== Raw data ==
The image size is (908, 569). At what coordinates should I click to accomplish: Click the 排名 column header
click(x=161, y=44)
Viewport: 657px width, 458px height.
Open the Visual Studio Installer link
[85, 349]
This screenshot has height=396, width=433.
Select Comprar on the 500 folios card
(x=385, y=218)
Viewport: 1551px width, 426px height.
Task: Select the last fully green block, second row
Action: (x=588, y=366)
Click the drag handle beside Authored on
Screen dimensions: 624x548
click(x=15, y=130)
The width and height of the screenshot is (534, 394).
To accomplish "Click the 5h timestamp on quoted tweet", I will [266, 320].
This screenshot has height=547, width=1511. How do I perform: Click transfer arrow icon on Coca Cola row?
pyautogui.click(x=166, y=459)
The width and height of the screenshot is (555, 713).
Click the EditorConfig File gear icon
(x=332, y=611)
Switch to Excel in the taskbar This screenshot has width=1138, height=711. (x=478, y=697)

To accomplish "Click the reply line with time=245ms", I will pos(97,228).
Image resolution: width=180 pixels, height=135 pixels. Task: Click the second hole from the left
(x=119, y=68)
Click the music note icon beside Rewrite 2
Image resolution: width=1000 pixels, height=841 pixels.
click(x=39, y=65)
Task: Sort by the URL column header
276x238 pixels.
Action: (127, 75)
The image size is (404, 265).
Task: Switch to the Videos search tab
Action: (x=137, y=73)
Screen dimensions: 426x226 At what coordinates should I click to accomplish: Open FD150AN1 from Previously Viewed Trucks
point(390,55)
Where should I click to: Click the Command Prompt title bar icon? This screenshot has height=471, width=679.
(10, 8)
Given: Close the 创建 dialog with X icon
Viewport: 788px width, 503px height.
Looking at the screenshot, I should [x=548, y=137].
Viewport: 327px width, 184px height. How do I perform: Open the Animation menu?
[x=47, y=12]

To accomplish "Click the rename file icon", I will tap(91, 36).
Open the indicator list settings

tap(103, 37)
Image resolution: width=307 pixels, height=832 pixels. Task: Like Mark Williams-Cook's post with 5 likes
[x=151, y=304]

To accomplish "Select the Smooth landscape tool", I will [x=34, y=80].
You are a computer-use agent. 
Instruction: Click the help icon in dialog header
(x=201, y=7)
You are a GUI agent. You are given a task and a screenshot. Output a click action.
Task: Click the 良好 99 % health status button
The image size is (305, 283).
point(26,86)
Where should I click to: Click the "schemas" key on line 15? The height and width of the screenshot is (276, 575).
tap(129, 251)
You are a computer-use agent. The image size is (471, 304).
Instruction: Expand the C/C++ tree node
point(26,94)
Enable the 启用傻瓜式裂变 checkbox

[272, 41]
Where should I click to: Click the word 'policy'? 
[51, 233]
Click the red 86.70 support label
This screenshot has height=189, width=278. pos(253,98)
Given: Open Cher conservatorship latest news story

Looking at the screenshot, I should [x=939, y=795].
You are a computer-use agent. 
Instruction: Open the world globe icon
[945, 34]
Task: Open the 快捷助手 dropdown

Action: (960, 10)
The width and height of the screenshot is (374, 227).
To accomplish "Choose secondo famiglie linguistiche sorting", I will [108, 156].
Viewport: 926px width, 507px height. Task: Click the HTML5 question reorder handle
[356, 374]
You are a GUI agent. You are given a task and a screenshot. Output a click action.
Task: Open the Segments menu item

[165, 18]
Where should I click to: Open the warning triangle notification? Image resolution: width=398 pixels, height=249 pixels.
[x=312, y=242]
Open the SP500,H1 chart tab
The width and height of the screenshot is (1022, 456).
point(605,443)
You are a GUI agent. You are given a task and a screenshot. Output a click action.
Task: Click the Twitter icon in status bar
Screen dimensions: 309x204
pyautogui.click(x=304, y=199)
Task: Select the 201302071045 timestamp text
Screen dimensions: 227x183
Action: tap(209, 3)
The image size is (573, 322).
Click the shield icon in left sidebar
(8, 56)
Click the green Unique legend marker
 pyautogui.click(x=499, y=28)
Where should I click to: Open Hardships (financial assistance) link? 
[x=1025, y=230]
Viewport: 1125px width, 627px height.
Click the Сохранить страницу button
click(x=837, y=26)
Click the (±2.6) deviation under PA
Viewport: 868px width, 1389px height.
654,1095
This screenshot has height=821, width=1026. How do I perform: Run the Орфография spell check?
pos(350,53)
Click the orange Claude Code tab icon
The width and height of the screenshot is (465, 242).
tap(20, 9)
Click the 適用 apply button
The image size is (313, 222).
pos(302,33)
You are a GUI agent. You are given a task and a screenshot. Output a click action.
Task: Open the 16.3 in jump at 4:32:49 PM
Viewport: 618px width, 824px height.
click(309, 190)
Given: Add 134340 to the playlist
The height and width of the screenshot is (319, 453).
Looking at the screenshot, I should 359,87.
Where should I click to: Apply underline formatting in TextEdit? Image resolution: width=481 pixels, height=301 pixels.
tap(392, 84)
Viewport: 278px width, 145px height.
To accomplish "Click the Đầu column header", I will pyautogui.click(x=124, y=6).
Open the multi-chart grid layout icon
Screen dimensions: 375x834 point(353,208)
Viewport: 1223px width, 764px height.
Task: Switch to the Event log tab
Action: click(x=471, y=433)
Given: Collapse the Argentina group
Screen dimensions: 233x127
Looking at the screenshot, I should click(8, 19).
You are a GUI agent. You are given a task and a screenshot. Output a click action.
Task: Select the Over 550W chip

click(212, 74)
===
* **Exercise description**:
Copy down the whole of the data above, matching it exactly.

* **Worked solution**:
The image size is (908, 569). At what coordinates should I click to accomplish: Click the 排名 column header
click(x=161, y=44)
Viewport: 657px width, 458px height.
Open the Visual Studio Installer link
[85, 349]
This screenshot has height=396, width=433.
Select Comprar on the 500 folios card
(x=385, y=218)
Viewport: 1551px width, 426px height.
Task: Select the last fully green block, second row
Action: (x=588, y=366)
Click the drag handle beside Authored on
Screen dimensions: 624x548
click(x=15, y=130)
The width and height of the screenshot is (534, 394).
To accomplish "Click the 5h timestamp on quoted tweet", I will [266, 320].
This screenshot has height=547, width=1511. How do I perform: Click transfer arrow icon on Coca Cola row?
pyautogui.click(x=166, y=459)
The width and height of the screenshot is (555, 713).
Click the EditorConfig File gear icon
(x=332, y=611)
Switch to Excel in the taskbar This screenshot has width=1138, height=711. (x=478, y=697)

To accomplish "Click the reply line with time=245ms", I will pos(97,228).
Image resolution: width=180 pixels, height=135 pixels. Task: Click the second hole from the left
(x=119, y=68)
Click the music note icon beside Rewrite 2
Image resolution: width=1000 pixels, height=841 pixels.
click(x=39, y=65)
Task: Sort by the URL column header
276x238 pixels.
Action: (127, 75)
The image size is (404, 265).
Task: Switch to the Videos search tab
Action: (x=137, y=73)
Screen dimensions: 426x226 At what coordinates should I click to accomplish: Open FD150AN1 from Previously Viewed Trucks
point(390,55)
Where should I click to: Click the Command Prompt title bar icon? This screenshot has height=471, width=679.
(10, 8)
Given: Close the 创建 dialog with X icon
Viewport: 788px width, 503px height.
Looking at the screenshot, I should [x=548, y=137].
Viewport: 327px width, 184px height. How do I perform: Open the Animation menu?
[x=47, y=12]

To accomplish "Click the rename file icon", I will tap(91, 36).
Open the indicator list settings

tap(103, 37)
Image resolution: width=307 pixels, height=832 pixels. Task: Like Mark Williams-Cook's post with 5 likes
[x=151, y=304]

To accomplish "Select the Smooth landscape tool", I will [x=34, y=80].
You are a computer-use agent. 
Instruction: Click the help icon in dialog header
(x=201, y=7)
You are a GUI agent. You are given a task and a screenshot. Output a click action.
Task: Click the 良好 99 % health status button
The image size is (305, 283).
point(26,86)
Where should I click to: Click the "schemas" key on line 15? The height and width of the screenshot is (276, 575).
tap(129, 251)
You are a computer-use agent. The image size is (471, 304).
Instruction: Expand the C/C++ tree node
point(26,94)
Enable the 启用傻瓜式裂变 checkbox

[272, 41]
Where should I click to: Click the word 'policy'? 
[51, 233]
Click the red 86.70 support label
This screenshot has height=189, width=278. pos(253,98)
Given: Open Cher conservatorship latest news story

Looking at the screenshot, I should [x=939, y=795].
You are a computer-use agent. 
Instruction: Open the world globe icon
[945, 34]
Task: Open the 快捷助手 dropdown

Action: (960, 10)
The width and height of the screenshot is (374, 227).
To accomplish "Choose secondo famiglie linguistiche sorting", I will [108, 156].
Viewport: 926px width, 507px height. Task: Click the HTML5 question reorder handle
[356, 374]
You are a GUI agent. You are given a task and a screenshot. Output a click action.
Task: Open the Segments menu item

[165, 18]
Where should I click to: Open the warning triangle notification? Image resolution: width=398 pixels, height=249 pixels.
[x=312, y=242]
Open the SP500,H1 chart tab
The width and height of the screenshot is (1022, 456).
point(605,443)
You are a GUI agent. You are given a task and a screenshot. Output a click action.
Task: Click the Twitter icon in status bar
Screen dimensions: 309x204
pyautogui.click(x=304, y=199)
Task: Select the 201302071045 timestamp text
Screen dimensions: 227x183
Action: tap(209, 3)
The image size is (573, 322).
Click the shield icon in left sidebar
(8, 56)
Click the green Unique legend marker
 pyautogui.click(x=499, y=28)
Where should I click to: Open Hardships (financial assistance) link? 
[x=1025, y=230]
Viewport: 1125px width, 627px height.
Click the Сохранить страницу button
click(x=837, y=26)
Click the (±2.6) deviation under PA
Viewport: 868px width, 1389px height.
654,1095
This screenshot has height=821, width=1026. How do I perform: Run the Орфография spell check?
pos(350,53)
Click the orange Claude Code tab icon
The width and height of the screenshot is (465, 242).
tap(20, 9)
Click the 適用 apply button
The image size is (313, 222).
pos(302,33)
You are a GUI agent. You are given a task and a screenshot. Output a click action.
Task: Open the 16.3 in jump at 4:32:49 PM
Viewport: 618px width, 824px height.
click(309, 190)
Given: Add 134340 to the playlist
The height and width of the screenshot is (319, 453).
Looking at the screenshot, I should 359,87.
Where should I click to: Apply underline formatting in TextEdit? Image resolution: width=481 pixels, height=301 pixels.
tap(392, 84)
Viewport: 278px width, 145px height.
To accomplish "Click the Đầu column header", I will pyautogui.click(x=124, y=6).
Open the multi-chart grid layout icon
Screen dimensions: 375x834 point(353,208)
Viewport: 1223px width, 764px height.
Task: Switch to the Event log tab
Action: click(x=471, y=433)
Given: Collapse the Argentina group
Screen dimensions: 233x127
Looking at the screenshot, I should click(8, 19).
You are a GUI agent. You are given a task and a screenshot. Output a click action.
Task: Select the Over 550W chip

click(212, 74)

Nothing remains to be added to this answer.